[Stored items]
-*-

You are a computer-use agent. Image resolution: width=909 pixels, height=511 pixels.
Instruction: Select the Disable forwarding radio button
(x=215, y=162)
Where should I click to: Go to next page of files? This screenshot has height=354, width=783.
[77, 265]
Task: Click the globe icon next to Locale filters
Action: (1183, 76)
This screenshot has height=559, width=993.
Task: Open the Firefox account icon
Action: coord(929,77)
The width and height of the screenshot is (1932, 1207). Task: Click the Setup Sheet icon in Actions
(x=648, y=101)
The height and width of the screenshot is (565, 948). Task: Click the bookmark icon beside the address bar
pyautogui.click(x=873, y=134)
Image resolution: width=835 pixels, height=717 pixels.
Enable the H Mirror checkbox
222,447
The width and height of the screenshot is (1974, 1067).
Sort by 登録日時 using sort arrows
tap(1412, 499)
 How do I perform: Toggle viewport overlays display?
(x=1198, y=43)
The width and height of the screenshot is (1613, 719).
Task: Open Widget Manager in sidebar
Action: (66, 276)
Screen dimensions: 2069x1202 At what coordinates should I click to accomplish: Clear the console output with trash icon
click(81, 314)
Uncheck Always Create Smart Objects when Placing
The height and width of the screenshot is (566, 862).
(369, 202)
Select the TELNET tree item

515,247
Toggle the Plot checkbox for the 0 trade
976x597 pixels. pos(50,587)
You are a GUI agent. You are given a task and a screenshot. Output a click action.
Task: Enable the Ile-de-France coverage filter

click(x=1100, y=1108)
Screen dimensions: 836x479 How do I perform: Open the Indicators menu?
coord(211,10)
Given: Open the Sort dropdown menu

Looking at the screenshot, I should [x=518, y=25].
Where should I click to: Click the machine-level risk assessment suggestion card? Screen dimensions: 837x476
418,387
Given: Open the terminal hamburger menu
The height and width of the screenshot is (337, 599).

-*-

Exercise goal ▸
Please go line by line through the records above, copying each one that holds the string "Image".

Written solution ▸
You are a computer-use agent. Image resolution: width=909 pixels, height=511 pixels.
Image resolution: width=835 pixels, height=717 pixels.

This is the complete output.